Des marchés financiers aux marchés cognitifs
Nous pouvons imaginer d’ici une ou deux décennies une bourse de la mémoire, parallèle au Nasdaq ou au NYSE, où les entreprises seraient cotées sur :
- Leur carnet de commandes,
- Mais aussi leur capacité à démontrer la fiabilité de leurs données internes,
- Leur niveau de gouvernance informationnelle,
- Et la performance de leurs IA génératives reposant sur ces données certifiées.
À ce moment-là, la blockchain ne sera plus perçue comme un gadget financier, mais comme l’infrastructure invisible permettant de faire émerger ces marchés cognitifs.
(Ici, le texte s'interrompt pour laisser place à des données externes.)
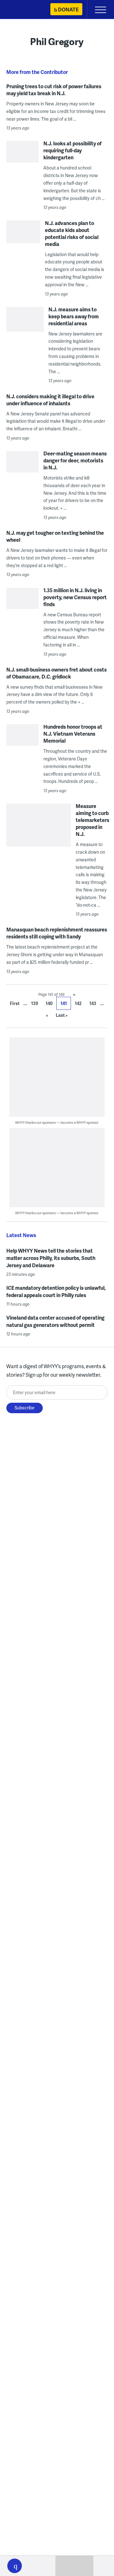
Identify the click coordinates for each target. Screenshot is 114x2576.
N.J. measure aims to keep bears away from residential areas (73, 316)
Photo (13, 851)
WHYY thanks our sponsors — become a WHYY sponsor (56, 1122)
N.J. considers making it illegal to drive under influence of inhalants (50, 400)
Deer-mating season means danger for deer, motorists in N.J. (75, 460)
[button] (14, 2566)
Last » (62, 1015)
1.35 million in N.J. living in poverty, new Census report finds (75, 597)
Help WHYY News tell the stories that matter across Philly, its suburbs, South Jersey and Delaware (50, 1258)
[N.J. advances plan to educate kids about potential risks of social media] (23, 242)
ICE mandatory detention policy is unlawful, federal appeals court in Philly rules (56, 1291)
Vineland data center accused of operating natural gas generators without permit (55, 1321)
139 (34, 1003)
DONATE (68, 9)
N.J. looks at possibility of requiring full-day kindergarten (72, 150)
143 (92, 1003)
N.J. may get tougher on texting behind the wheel (55, 536)
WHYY (24, 10)
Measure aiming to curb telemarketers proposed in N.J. (92, 820)
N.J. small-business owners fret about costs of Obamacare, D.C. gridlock (56, 673)
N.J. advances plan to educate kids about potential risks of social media (71, 233)
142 (78, 1003)
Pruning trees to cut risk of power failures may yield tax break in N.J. (53, 90)
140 (49, 1003)
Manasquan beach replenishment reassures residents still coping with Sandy (56, 933)
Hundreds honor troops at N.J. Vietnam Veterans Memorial (72, 733)
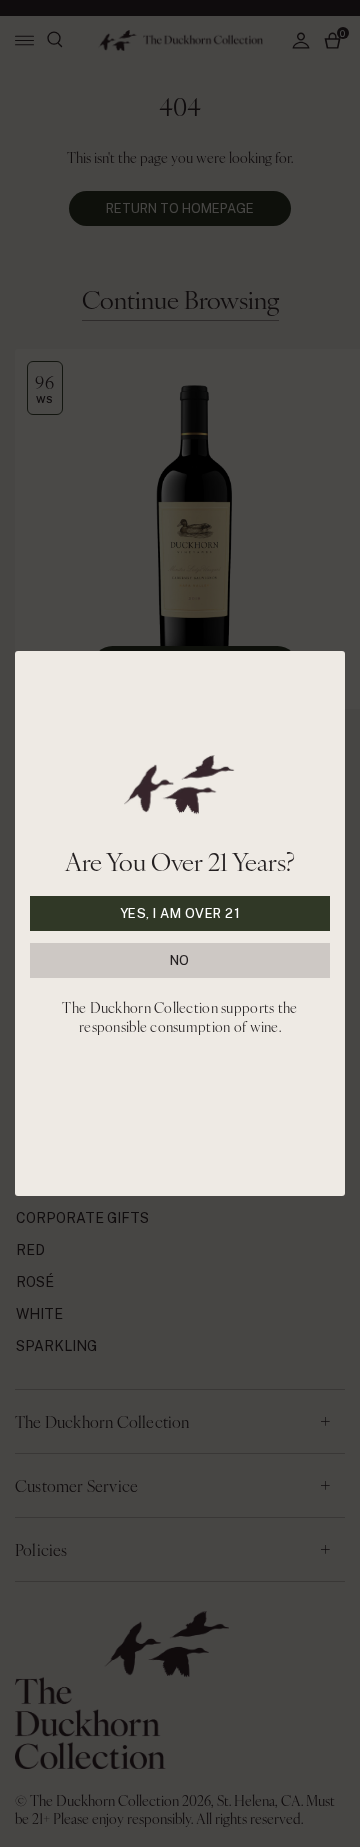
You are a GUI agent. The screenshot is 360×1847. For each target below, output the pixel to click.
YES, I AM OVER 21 (180, 913)
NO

Vers une économie des droits informationnels
Les NFT appliqués aux biens informationnels ouvriront aussi la voie à une économie des licences dynamiques. Plutôt que vendre définitivement une donnée ou un document, une entreprise pourra :
- Accorder des droits d’usage limités (temps, périmètre, contexte),
- Louer temporairement son corpus pour l’entraînement d’un modèle,
- Recevoir automatiquement des royalties chaque fois qu’une information est utilisée par un tiers.
C’est la logique des smart contracts, déjà au cœur de la blockchain, appliquée aux biens informationnels.
Marc Andreessen l’avait formulé ainsi :
« Les logiciels dévorent le monde. La blockchain va redonner aux créateurs et aux détenteurs d’actifs numériques la capacité d’être rémunérés équitablement. »
IA générative et mémoire certifiée : le duo gagnant
Dans ce futur, l’IA générative joue un rôle clé. Car elle sera l’outil qui transforme la mémoire en intelligence active. Mais elle ne pourra le faire de manière fiable que si ses corpus sont :
- Certifiés (blockchain),
- Valorisés (NFT),
- Activés (IA générative).
Les entreprises qui réussiront ce triptyque seront celles qui auront créé un véritable avantage informationnel durable, impossible à copier car enraciné dans la singularité de leur mémoire.
L’émergence d’un marché de la confiance
Blockchain et NFT déplacent le centre de gravité de l’économie numérique. On passe d’un monde où l’information était abondante mais fragile, à un monde où l’information devient rare, traçable et valorisable.
Dans ce monde, l’Entreprise Brain n’est plus une utopie : elle devient une stratégie de survie et de croissance. Les organisations capables de prouver la qualité de leur mémoire, d’en faire un actif côté et exploité par leurs IA, seront les championnes du futur marché cognitif et des futures places de marchés.